# Context

One day a team lead notices that some members of their team wear cool hats, and that these members of the team tend to be less productive. Being data drive, the Team Lead starts to record whether or not a team member wears a cool hat (X=1 for a cool hat, X=0 for no cool hat) and whether or not they are productive (Y=1 for productive, Y=0 for unproductive).

In [15]:
import numpy as np
import pandas as pd

p_z = 0.5
p_x_z = [0.9, 0.1]
p_y_xz = [0.2, 0.4, 0.6, 0.8]
z = np.random.binomial(n=1, p=p_z, size=500)
p_x = np.choose(z, p_x_z)
x = np.random.binomial(n=1, p=p_x, size=500)
p_y = np.choose(x+2*z, p_y_xz)
y = np.random.binomial(n=1, p=p_y, size=500)

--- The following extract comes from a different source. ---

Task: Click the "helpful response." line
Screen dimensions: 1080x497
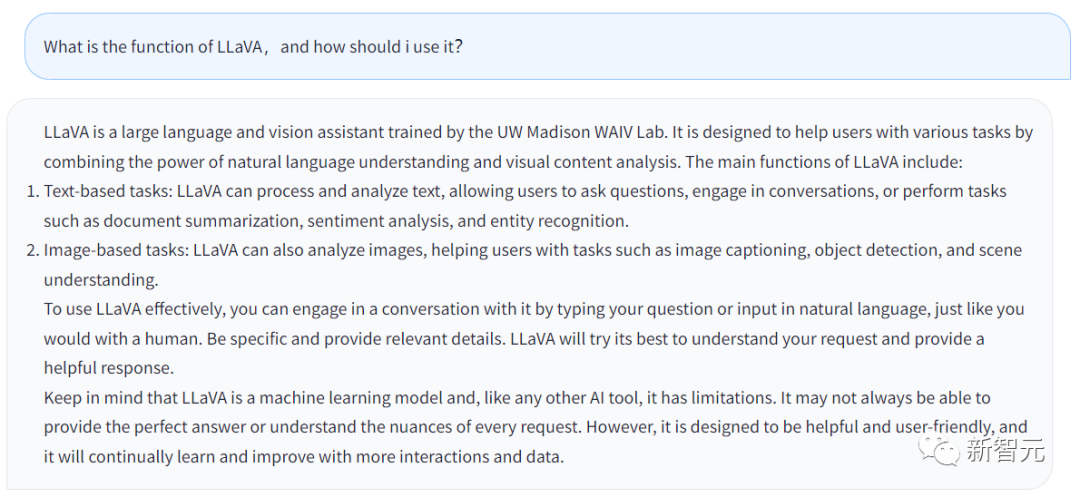Action: tap(108, 368)
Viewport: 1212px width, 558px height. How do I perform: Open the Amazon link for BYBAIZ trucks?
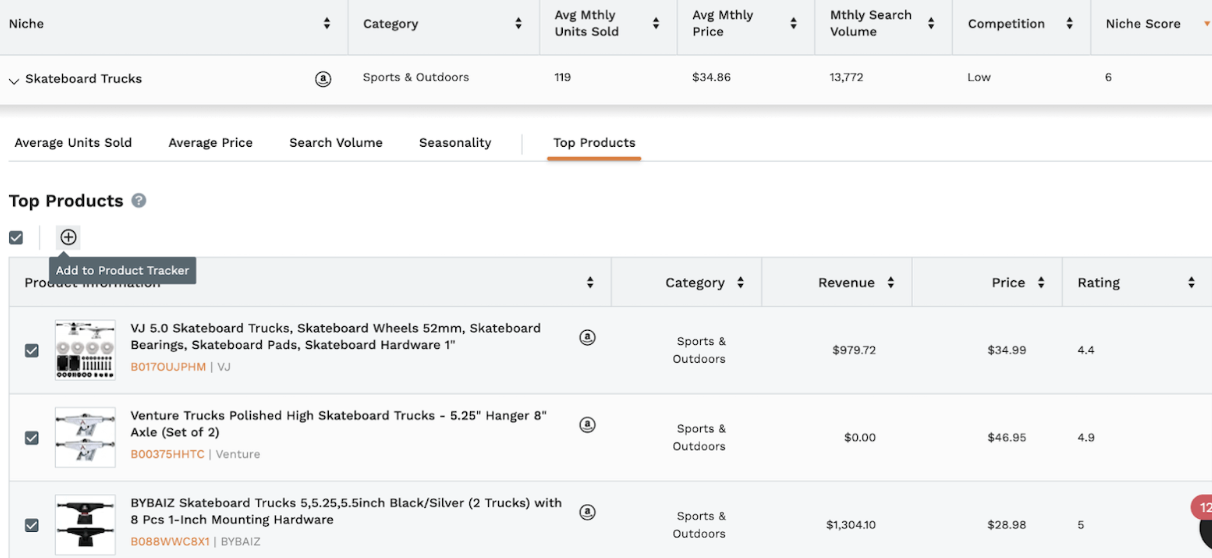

df = pd.DataFrame({"x": x, "y": y})
print(df.shape)
df.head()

(500, 2)


Unnamed: 0,x,y
0,0,1
1,1,0
2,0,1
3,0,0
4,1,0


ATE = P(Y=1|X=1) − P(Y=1|X=0)

In [16]:
def estimate_uplift(ds):
    """
    Estimate the difference in means between two groups.
    "estimated_effect" - the difference in mean values of $y$ for treated and untreated samples.
    "standard_error" - 90% confidence intervals arround "estimated_effect"
    """
    base = ds[ds.x == 0]
    variant = ds[ds.x == 1]
    delta = variant.y.mean() - base.y.mean()
    delta_err = 1.96 * np.sqrt(variant.y.var() / variant.shape[0] + base.y.var() / base.shape[0])
    return {"estimated_effect": delta, "standard_error": delta_err}

estimate_uplift(df)

{'estimated_effect': -0.10809772956367297,
 'standard_error': 0.08728843545324436}

It looks like people with cool hats are less productive.

In [21]:
from scipy.stats import chi2_contingency

tmp = df.assign(placeholder=1).pivot_table(index='x', columns='y', values='placeholder', aggfunc='sum')
result = chi2_contingency(tmp.to_numpy(), lambda_='log-likelihood')
print(f'p-value: {result[1]:.4f}; <0.005: {result[1] < 0.005}')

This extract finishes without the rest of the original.